You can express relief. OP only feels a certain way because her child’s speech needs were met. Did she care at all that her friends had a different experience? It’s equally dismissive to tell friends “well, it works for me!” When they express concern or dissatisfaction. Public school doesn’t serve everyone equally but there seems to be a mentality of “well at least I got mine!” If it does work. These friends obviously don’t care or support each other and are best going separate ways.
Anonymous
Post 09/19/2024 14:32     Subject: Smug Catholic school

Anonymous wrote:
Anonymous wrote:
Anonymous wrote:People who say stuff like this are really still trying to convince themselves that the switch was the right move. They're feeling insecure even though it feels like they're being smug.


Keep telling yourself that if it makes you feel better.


Found the smug poster.


So, only some people are allowed to be ok with their school? Did OP even know her friends were unhappy and the school didn’t meet their needs? If she did she might be able to muster a little happiness for them. But, instead it’s all about her kids. If her kids needs are met, what’s the problem?
Anonymous
Post 09/19/2024 14:25     Subject: Smug Catholic school

Anonymous wrote:
Anonymous wrote:Our friends switched their DD and DS from our local public to Catholic school this year and won't stop trashing the public. Our kids still go there and we are happy with it! They have made comments about how there are fewer kids with IEPs and behavioral issues and that the education is better. They have even said we are going to have to supplement for our kids to keep pace with theirs.

I'm glad they're happy but I find these comments totally obnoxious and it makes me want to stop seeing them. I also don't know now you determine that the education is superior less than a month in. I am kind of dumbfounded that they have said this multiple times.

Am I off base to find this obnoxious? I want to address this directly the next time. Like "hey I'm glad you're happy but we have chosen to stay at the school and it's not cool that you keep disparaging it." Or should I just ignore?


Do you still want to be friends? If so, than speak up and say hey you do realize we are sending our children to 'that crappy school' Please knock it off. Happy you have changed for your kids but you are being rude ( or something like this)

If you don't want to be friends...ignore and than don't make plans with them


This. You have to let them know what they’re saying isn’t okay and you’re not going to discuss schools with them if they can’t be civil.
Anonymous
Post 09/19/2024 13:42     Subject: Smug Catholic school

Anonymous wrote:
Anonymous wrote:
Anonymous wrote:
Anonymous wrote:
Anonymous wrote:
Anonymous wrote:They are glad their kids are finally getting educated too, not just the outliers. If you’re not happy for them cut them off.


Op here. I am happy for them that they are happy and if public wasn't a fit for their kids, good for them for finding something that is.

But I think it borders on chumpish for me to let someone basically say that I am satisfied with my kids getting an inferior education. My one child would likely not be welcome at a parochial school because he has SN.

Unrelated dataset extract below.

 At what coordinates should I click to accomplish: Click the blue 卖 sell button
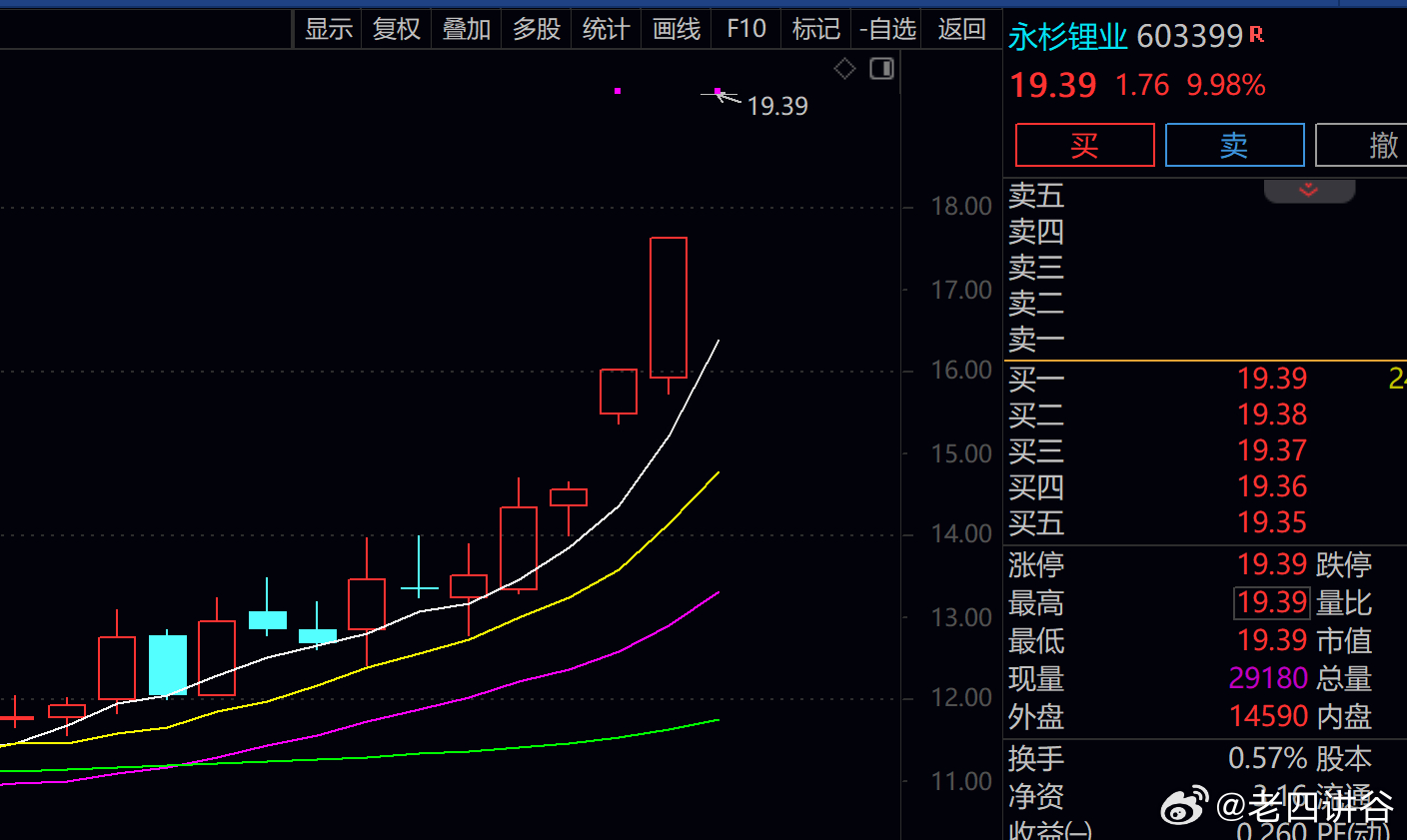pos(1234,146)
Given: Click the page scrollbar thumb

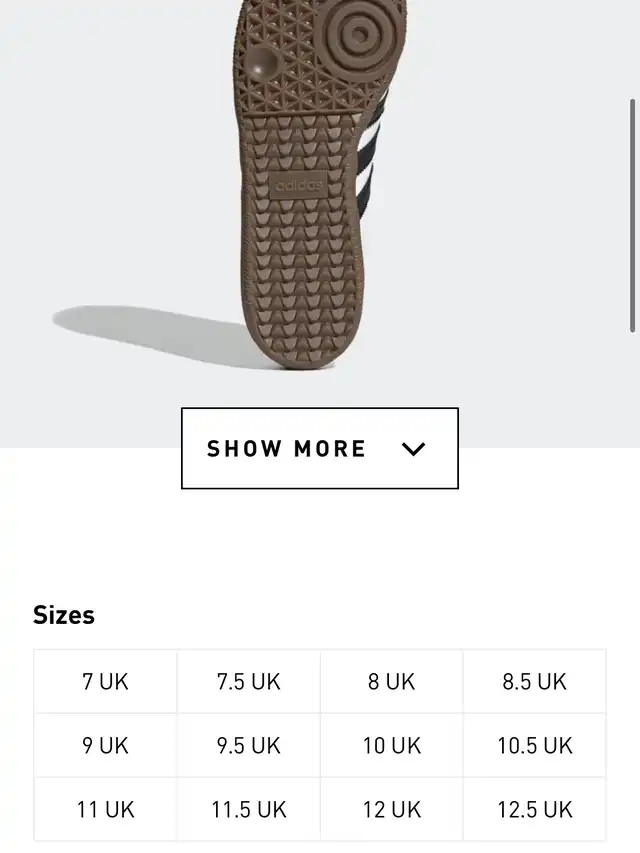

Of course that was going to be the case. Your kid has more rights and gets a larger portion of the resources at school. Your friends recognized that and did what was best for their kids. Everyone wants what’s best for their own kid. If you begrudge them that then you were never a good friend.


Of course what was going to be the case? You really believe that a kid with speech a couple times a week and push in help is diminishing your child's education? I don't begrudge them anything but yes I think making a blanket statement that the presence of kids with IEPs diminished educational quality for other kids is problematic.


There are a finite number or resources in a public school. You can’t deny that the explosion for IEPs and 504s have had no impact on the budget. The cuts come from somewhere.



You can hold this point of view and act on it, but it is a different thing entirely to disparage other family's choices the way the OP describes. Do you really think the OP's friends behavior is defensible?


DP. Both things can be true. My kid had an IEP. Services throughout the county are stretched thin. As for the friends? I would ditch them.